Task State Segment

While running in user mode, an interrupt/exception or a system call causes the CPU to switch to kernel mode. This causes a change in privilege level (from CPL=3 to CPL=0). The CPU cannot use the user stack while in kernel mode, since the interrupt could have been caused by something that makes the stack unusable, e.g. a page fault caused by running out of stack space. So, the CPU needs to switch to a known good stack. This is where the Task State Segment (TSS) comes in.

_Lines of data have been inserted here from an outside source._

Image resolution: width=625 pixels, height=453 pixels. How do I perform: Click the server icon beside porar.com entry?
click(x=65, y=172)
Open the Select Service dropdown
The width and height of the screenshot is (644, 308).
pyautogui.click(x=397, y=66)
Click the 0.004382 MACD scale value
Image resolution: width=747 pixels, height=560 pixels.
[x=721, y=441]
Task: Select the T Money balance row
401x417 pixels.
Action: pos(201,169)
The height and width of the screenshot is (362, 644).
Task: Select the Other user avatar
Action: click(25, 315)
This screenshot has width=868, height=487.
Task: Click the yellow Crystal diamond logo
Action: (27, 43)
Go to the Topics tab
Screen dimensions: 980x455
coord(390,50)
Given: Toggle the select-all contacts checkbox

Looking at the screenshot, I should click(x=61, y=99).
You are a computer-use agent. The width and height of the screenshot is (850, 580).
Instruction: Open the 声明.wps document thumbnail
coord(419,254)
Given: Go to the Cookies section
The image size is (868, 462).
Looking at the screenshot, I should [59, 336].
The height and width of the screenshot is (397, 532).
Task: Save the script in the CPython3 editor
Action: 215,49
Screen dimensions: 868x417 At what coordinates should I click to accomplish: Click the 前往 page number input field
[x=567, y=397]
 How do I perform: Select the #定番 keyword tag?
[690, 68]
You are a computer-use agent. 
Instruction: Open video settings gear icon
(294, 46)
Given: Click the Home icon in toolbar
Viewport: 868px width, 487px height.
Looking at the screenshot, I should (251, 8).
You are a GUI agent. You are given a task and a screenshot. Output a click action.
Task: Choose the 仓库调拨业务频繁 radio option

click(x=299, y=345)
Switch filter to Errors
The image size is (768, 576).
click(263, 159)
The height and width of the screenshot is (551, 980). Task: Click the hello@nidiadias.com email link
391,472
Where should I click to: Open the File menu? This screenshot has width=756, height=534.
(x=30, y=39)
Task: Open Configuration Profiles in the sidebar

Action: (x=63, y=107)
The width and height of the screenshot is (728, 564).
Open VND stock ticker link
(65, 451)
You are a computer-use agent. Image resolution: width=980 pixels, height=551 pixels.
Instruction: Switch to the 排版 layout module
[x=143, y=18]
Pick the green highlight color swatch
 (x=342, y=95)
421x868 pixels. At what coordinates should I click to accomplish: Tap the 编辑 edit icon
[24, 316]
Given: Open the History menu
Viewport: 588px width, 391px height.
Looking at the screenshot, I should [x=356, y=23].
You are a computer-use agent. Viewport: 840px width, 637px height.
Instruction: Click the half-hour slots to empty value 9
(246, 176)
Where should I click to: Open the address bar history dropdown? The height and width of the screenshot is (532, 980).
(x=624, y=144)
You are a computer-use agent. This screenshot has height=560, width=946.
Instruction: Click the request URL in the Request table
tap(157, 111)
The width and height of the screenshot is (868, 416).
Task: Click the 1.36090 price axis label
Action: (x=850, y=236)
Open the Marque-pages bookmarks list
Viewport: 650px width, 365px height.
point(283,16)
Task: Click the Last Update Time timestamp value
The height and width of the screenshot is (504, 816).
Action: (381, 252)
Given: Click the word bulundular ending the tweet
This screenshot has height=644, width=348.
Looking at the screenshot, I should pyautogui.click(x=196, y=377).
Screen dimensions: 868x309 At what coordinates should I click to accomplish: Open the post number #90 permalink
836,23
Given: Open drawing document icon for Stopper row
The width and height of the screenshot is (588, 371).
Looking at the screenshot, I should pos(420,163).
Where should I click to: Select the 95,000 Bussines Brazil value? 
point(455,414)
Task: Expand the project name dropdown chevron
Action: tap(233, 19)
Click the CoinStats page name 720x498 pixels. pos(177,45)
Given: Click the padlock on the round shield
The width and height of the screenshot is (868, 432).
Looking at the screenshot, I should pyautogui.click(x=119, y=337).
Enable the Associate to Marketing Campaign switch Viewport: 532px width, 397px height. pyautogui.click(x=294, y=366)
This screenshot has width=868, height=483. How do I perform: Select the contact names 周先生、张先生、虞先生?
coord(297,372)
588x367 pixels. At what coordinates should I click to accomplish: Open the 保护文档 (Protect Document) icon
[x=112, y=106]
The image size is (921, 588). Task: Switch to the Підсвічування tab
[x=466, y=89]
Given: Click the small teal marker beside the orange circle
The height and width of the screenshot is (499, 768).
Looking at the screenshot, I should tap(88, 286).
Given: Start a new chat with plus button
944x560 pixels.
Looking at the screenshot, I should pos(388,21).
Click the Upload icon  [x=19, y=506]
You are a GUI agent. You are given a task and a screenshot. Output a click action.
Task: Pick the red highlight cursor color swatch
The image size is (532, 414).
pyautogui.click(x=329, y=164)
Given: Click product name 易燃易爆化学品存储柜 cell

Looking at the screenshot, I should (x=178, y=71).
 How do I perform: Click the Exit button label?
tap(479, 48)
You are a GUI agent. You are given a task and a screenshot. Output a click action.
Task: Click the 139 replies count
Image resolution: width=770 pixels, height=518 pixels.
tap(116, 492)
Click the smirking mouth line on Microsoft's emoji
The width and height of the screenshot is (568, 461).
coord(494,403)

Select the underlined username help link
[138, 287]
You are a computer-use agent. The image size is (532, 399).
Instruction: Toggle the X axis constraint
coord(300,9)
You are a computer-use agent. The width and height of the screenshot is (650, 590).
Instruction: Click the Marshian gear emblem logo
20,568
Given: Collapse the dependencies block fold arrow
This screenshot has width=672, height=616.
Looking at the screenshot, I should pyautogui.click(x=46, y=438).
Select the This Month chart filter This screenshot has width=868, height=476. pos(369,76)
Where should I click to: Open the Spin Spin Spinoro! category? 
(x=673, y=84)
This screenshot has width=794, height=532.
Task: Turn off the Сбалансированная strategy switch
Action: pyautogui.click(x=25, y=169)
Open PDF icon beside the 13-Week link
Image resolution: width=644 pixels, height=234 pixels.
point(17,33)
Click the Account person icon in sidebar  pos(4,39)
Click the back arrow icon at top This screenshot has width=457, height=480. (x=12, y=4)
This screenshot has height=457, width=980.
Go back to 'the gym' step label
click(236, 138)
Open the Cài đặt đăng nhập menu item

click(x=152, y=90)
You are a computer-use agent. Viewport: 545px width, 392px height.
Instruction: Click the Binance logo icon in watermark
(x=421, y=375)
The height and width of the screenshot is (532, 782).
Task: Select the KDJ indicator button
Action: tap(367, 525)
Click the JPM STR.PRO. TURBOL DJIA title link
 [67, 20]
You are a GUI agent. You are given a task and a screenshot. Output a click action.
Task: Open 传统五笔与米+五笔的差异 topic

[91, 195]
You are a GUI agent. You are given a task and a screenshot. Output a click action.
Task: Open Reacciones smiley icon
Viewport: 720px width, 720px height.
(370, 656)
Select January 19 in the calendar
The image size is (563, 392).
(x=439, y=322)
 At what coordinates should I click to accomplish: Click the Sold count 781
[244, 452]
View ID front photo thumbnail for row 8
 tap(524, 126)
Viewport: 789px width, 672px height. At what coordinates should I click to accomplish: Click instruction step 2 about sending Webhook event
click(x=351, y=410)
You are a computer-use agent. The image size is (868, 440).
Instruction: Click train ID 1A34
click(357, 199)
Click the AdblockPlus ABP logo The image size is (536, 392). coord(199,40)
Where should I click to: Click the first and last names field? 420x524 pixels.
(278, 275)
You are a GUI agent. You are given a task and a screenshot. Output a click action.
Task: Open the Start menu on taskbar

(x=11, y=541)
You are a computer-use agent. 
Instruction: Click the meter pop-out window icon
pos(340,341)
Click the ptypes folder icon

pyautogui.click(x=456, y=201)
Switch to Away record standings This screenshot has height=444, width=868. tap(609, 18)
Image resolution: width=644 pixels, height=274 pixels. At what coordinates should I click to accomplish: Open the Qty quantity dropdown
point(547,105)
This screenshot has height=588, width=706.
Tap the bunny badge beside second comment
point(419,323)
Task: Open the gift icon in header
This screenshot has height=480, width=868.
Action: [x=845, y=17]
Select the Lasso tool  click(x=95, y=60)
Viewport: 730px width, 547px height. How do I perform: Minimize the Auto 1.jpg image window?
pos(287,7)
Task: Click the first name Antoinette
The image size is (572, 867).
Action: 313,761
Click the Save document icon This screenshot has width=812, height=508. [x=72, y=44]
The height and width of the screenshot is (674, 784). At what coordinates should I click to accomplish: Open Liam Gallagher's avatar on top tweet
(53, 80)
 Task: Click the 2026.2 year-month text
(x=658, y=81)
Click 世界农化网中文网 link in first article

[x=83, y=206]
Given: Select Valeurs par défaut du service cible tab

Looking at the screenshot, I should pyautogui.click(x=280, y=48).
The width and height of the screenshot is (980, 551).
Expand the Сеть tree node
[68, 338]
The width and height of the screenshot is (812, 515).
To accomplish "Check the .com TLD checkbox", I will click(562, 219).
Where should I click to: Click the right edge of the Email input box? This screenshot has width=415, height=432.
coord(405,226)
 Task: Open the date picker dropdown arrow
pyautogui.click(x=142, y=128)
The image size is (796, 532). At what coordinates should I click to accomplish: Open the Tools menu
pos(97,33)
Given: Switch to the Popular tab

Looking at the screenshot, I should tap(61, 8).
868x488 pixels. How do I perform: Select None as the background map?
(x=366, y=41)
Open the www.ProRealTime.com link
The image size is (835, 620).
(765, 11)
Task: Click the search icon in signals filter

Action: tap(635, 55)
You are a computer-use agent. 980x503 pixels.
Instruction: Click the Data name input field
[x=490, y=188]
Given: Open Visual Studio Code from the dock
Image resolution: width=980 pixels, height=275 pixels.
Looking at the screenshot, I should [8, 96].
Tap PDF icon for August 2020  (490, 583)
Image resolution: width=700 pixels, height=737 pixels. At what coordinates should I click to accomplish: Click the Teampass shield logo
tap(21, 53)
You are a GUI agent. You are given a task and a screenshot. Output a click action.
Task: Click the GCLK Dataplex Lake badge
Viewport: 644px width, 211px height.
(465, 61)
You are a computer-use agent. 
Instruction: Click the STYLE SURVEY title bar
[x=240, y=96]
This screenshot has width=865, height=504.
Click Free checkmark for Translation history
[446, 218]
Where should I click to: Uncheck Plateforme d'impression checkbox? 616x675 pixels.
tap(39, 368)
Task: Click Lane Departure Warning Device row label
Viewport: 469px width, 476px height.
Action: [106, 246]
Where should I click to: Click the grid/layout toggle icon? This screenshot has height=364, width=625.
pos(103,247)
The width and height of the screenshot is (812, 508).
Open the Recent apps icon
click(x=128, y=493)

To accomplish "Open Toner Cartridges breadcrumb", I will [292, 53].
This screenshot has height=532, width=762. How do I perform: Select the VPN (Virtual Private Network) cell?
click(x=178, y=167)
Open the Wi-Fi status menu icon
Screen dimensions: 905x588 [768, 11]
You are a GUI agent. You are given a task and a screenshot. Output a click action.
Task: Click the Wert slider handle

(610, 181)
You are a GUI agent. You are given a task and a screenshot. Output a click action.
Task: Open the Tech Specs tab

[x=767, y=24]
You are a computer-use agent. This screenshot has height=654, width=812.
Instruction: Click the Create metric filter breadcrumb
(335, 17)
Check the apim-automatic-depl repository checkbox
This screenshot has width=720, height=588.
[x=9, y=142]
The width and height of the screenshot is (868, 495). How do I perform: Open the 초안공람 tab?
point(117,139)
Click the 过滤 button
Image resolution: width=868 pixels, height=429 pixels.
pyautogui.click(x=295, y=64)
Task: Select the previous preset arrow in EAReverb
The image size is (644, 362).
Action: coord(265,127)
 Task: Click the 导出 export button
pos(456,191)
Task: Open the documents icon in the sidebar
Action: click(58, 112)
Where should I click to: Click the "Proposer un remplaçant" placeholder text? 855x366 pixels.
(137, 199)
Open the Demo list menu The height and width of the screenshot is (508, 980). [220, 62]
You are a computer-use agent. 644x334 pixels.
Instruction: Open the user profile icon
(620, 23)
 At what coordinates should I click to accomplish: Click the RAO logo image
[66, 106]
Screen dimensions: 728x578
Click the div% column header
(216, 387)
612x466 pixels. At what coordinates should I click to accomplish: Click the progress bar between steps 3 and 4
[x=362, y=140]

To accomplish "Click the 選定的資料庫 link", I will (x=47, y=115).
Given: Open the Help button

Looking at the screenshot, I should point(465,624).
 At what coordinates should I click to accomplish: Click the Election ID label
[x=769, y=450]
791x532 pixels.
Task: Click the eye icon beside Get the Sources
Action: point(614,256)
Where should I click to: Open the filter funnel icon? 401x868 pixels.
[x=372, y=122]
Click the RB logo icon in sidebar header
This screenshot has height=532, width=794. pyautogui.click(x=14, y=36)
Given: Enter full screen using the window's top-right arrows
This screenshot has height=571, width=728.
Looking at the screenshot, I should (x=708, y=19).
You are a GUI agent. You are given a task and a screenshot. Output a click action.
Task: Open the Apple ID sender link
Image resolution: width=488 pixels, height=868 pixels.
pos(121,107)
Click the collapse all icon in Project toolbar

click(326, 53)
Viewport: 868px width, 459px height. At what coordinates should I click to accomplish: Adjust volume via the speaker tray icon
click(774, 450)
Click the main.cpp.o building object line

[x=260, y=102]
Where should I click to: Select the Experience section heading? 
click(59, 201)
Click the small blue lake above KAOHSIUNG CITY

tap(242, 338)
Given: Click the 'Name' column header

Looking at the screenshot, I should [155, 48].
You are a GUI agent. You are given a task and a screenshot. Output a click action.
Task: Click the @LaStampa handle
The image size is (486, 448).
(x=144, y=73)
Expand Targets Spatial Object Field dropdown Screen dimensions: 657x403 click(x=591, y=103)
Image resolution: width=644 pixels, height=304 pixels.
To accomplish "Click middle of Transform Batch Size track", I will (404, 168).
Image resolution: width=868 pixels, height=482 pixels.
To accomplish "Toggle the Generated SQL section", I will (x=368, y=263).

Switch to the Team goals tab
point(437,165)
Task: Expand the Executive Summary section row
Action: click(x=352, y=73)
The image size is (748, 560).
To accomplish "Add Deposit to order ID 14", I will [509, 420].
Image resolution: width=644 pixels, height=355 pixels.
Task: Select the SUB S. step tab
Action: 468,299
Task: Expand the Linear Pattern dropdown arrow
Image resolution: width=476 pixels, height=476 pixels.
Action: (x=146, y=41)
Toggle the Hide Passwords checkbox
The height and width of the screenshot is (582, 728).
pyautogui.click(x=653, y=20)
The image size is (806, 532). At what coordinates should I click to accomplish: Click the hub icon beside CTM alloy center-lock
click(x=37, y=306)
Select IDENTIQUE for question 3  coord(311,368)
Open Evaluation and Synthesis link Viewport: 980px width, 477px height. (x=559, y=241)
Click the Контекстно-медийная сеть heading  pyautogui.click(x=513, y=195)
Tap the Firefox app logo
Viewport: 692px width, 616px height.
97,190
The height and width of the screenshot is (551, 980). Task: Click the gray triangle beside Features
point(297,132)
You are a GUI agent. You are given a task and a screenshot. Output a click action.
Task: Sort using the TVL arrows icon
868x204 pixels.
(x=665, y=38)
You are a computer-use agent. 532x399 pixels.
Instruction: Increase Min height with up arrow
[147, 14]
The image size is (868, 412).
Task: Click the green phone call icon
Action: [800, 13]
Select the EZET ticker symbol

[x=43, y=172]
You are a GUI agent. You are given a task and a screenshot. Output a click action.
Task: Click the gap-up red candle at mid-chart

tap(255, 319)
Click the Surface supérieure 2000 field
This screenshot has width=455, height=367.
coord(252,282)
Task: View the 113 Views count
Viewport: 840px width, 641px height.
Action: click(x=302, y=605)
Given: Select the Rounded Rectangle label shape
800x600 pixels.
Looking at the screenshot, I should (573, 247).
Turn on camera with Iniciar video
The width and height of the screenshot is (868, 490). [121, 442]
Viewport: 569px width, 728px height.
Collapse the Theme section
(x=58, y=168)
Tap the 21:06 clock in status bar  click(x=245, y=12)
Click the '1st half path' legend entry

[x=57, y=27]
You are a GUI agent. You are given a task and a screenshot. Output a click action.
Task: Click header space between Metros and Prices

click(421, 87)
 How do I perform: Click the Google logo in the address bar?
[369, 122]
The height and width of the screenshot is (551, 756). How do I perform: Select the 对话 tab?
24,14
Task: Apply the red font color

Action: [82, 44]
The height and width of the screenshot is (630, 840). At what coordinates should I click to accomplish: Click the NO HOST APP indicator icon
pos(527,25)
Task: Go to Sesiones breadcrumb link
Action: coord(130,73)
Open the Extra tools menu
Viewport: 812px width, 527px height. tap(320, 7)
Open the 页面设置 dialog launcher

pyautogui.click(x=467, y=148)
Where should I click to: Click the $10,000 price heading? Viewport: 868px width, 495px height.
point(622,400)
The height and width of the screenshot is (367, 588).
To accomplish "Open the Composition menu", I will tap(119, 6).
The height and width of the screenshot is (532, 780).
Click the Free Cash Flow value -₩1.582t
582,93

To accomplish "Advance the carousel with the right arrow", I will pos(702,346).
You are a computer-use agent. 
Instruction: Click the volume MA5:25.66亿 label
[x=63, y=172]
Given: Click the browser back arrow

The TSS originally was designed to support hardware task switching. This is a feature that allows the CPU to switch between multiple tasks (each having its own TSS) without software intervention. This feature is not used in modern operating systems, which rely on software task switching, but the TSS is still used to switch stacks when entering kernel mode.

The TSS on x64 contains two sets of stack pointers:

  • One set holds three stack pointers, RSP0, RSP1, and RSP2, to use when switching to CPL=0, CPL=1, and CPL=2, respectively. Typically, only RSP0 is used when switching from user mode to kernel mode, since rings 1 and 2 are not used in modern operating systems.
  • The other set holds so-called Interrupt Stack Table, which can hold up to seven stack pointers, IST1 through IST7, to use when handling interrupts. The decision to use one of those stacks is made by the Interrupt Descriptor Table entry for the interrupt. The stack pointer to use is stored in the IST field of the IDT entry. This means that different interrupts can use different stacks. If an IDT entry doesn't specify a stack, the CPU uses the stack pointed to by RSP0.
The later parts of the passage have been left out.